== The task ==
Images are to be left out when the records below are printed word for word.

Collected data entries:
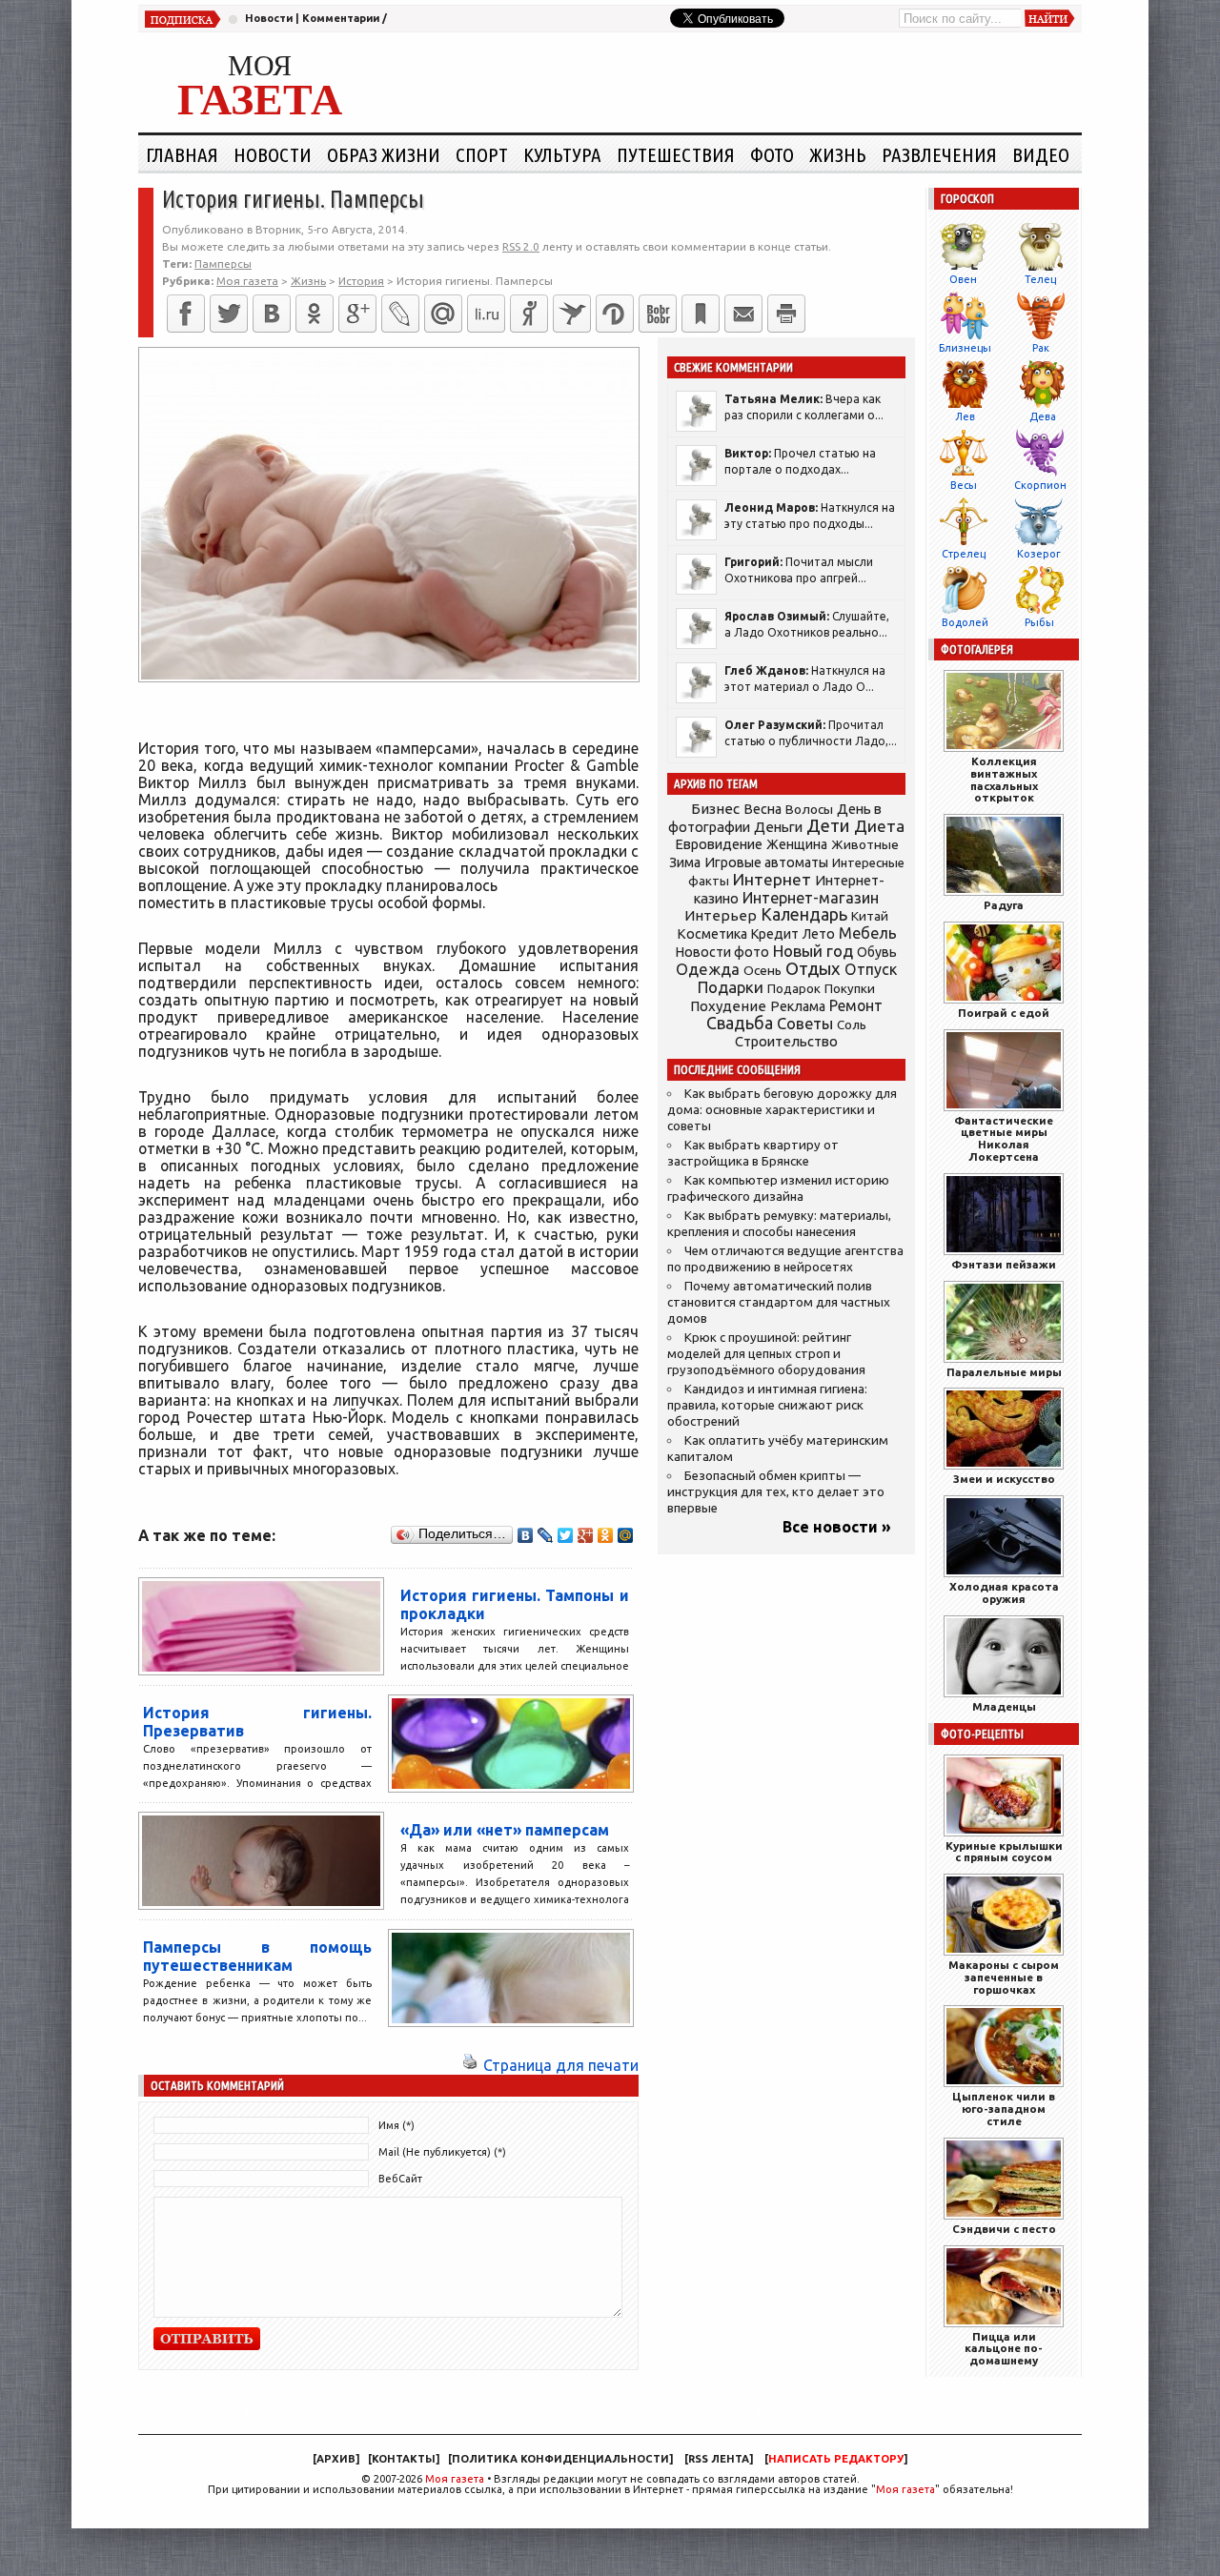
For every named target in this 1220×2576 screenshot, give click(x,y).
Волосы (809, 809)
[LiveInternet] (486, 313)
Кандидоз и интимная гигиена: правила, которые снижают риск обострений (767, 1405)
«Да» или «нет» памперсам (504, 1829)
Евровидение (718, 844)
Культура (562, 154)
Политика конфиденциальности (560, 2458)
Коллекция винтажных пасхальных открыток (1004, 779)
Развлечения (939, 154)
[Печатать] (786, 313)
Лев (965, 416)
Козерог (1039, 553)
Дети (828, 826)
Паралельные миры (1004, 1372)
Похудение (728, 1006)
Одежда (708, 969)
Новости (269, 18)
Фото (772, 154)
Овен (963, 279)
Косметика (712, 934)
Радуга (1004, 905)
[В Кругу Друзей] (615, 313)
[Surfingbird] (572, 313)
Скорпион (1040, 485)
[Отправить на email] (743, 313)
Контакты (404, 2458)
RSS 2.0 (520, 246)
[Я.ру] (529, 313)
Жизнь (837, 154)
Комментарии (340, 18)
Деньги (778, 827)
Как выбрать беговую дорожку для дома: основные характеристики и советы (782, 1109)
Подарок (794, 989)
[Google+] (357, 313)
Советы (805, 1023)
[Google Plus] (586, 1535)
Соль (851, 1024)
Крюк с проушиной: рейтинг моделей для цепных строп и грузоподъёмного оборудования (766, 1353)
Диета (879, 826)
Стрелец (964, 553)
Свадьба (739, 1023)
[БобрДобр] (658, 313)
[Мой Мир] (626, 1535)
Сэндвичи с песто (1004, 2228)
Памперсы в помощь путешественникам (257, 1956)
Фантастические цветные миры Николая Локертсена (1003, 1138)
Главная (182, 154)
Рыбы (1039, 622)
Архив (336, 2458)
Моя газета (454, 2479)
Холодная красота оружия (1004, 1592)
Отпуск (870, 969)
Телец (1040, 279)
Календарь (804, 913)
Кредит (775, 934)
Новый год (813, 951)
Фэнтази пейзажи (1003, 1264)
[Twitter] (229, 313)
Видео (1040, 154)
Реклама (797, 1006)
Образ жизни (383, 154)
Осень (762, 970)
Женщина (796, 844)
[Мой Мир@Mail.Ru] (443, 313)
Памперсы (223, 263)
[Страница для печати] (469, 2065)
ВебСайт (400, 2178)
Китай (869, 915)
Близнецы (965, 348)
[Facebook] (186, 313)
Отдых (813, 969)
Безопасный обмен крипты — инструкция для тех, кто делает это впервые (775, 1492)
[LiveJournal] (400, 313)
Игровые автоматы (766, 862)
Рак (1040, 348)
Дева (1042, 416)
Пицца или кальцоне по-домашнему (1004, 2348)
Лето (819, 934)
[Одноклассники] (314, 313)
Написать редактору (836, 2458)
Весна (762, 809)
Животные (865, 844)
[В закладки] (700, 313)
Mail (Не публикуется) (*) (442, 2152)
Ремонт (856, 1005)
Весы (963, 485)
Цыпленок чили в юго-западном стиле (1003, 2108)
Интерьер (720, 915)
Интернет (772, 879)
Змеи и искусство (1004, 1478)
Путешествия (676, 154)
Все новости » (837, 1526)
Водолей (965, 622)
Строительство (786, 1041)
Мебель (868, 933)
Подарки (730, 987)
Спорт (482, 154)
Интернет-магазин (810, 897)
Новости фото (722, 952)
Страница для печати (561, 2065)
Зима (685, 862)
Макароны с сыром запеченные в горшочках (1003, 1977)
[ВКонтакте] (272, 313)
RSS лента (718, 2458)
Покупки (849, 989)
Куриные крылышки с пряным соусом (1004, 1851)
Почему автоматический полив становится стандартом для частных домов (778, 1302)
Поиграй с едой (1003, 1012)
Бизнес (715, 809)
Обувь (877, 952)
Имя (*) (396, 2125)
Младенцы (1004, 1706)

== Response area ==
For every named target in this 1220×2576 screenshot, give click(x,y).
Волосы (809, 809)
[LiveInternet] (486, 313)
Кандидоз и интимная гигиена: правила, которые снижают риск обострений (767, 1405)
«Да» или «нет» памперсам (504, 1829)
Евровидение (718, 844)
Культура (562, 154)
Политика конфиденциальности (560, 2458)
Коллекция винтажных пасхальных открыток (1004, 779)
Развлечения (939, 154)
[Печатать] (786, 313)
Лев (965, 416)
Козерог (1039, 553)
Дети (828, 826)
Паралельные миры (1004, 1372)
Похудение (728, 1006)
Одежда (708, 969)
Новости (269, 18)
Фото (772, 154)
Овен (963, 279)
Косметика (712, 934)
Радуга (1004, 905)
[В Кругу Друзей] (615, 313)
[Surfingbird] (572, 313)
Скорпион (1040, 485)
[Отправить на email] (743, 313)
Контакты (404, 2458)
RSS 2.0 (520, 246)
[Я.ру] (529, 313)
Жизнь (837, 154)
Комментарии (340, 18)
Деньги (778, 827)
Как выбрать беговую дорожку для дома: основные характеристики и советы (782, 1109)
Подарок (794, 989)
[Google+] (357, 313)
Советы (805, 1023)
[Google Plus] (586, 1535)
Соль (851, 1024)
Крюк с проушиной: рейтинг моделей для цепных строп и грузоподъёмного оборудования (766, 1353)
Диета (879, 826)
Стрелец (964, 553)
Свадьба (739, 1023)
[БобрДобр] (658, 313)
[Мой Мир] (626, 1535)
Сэндвичи с песто (1004, 2228)
Памперсы в помощь путешественникам (257, 1956)
Фантастические цветные миры Николая Локертсена (1003, 1138)
Главная (182, 154)
Рыбы (1039, 622)
Архив (336, 2458)
Моя газета (454, 2479)
Холодная красота оружия (1004, 1592)
Отпуск (870, 969)
Телец (1040, 279)
Календарь (804, 913)
Кредит (775, 934)
Новый год (813, 951)
Фэнтази пейзажи (1003, 1264)
[Twitter] (229, 313)
Видео (1040, 154)
Реклама (797, 1006)
Образ жизни (383, 154)
Осень (762, 970)
Женщина (796, 844)
[Мой Мир@Mail.Ru] (443, 313)
Памперсы (223, 263)
[Страница для печати] (469, 2065)
ВебСайт (400, 2178)
Китай (869, 915)
Близнецы (965, 348)
[Facebook] (186, 313)
Отдых (813, 969)
Безопасный обмен крипты — инструкция для тех, кто делает это впервые (775, 1492)
[LiveJournal] (400, 313)
Игровые автоматы (766, 862)
Рак (1040, 348)
Дева (1042, 416)
Пицца или кальцоне по-домашнему (1004, 2348)
Лето (819, 934)
[Одноклассники] (314, 313)
Написать редактору (836, 2458)
Весна (762, 809)
Животные (865, 844)
[В закладки] (700, 313)
Mail (Не публикуется) (*) (442, 2152)
Ремонт (856, 1005)
Весы (963, 485)
Цыпленок чили в юго-западном стиле (1003, 2108)
Интерьер (720, 915)
Интернет (772, 879)
Змеи и искусство (1004, 1478)
Путешествия (676, 154)
Все новости » (837, 1526)
Водолей (965, 622)
Строительство (786, 1041)
Мебель (868, 933)
Подарки (730, 987)
Спорт (482, 154)
Интернет-магазин (810, 897)
Новости фото (722, 952)
Страница для печати (561, 2065)
Зима (685, 862)
Макароны с сыром запеченные в горшочках (1003, 1977)
[ВКонтакте] (272, 313)
RSS лента (718, 2458)
Покупки (849, 989)
Куриные крылышки с пряным соусом (1004, 1851)
Почему автоматический полив становится стандартом для частных домов (778, 1302)
Поиграй с едой (1003, 1012)
Бизнес (715, 809)
Обувь (877, 952)
Имя (*) (396, 2125)
Младенцы (1004, 1706)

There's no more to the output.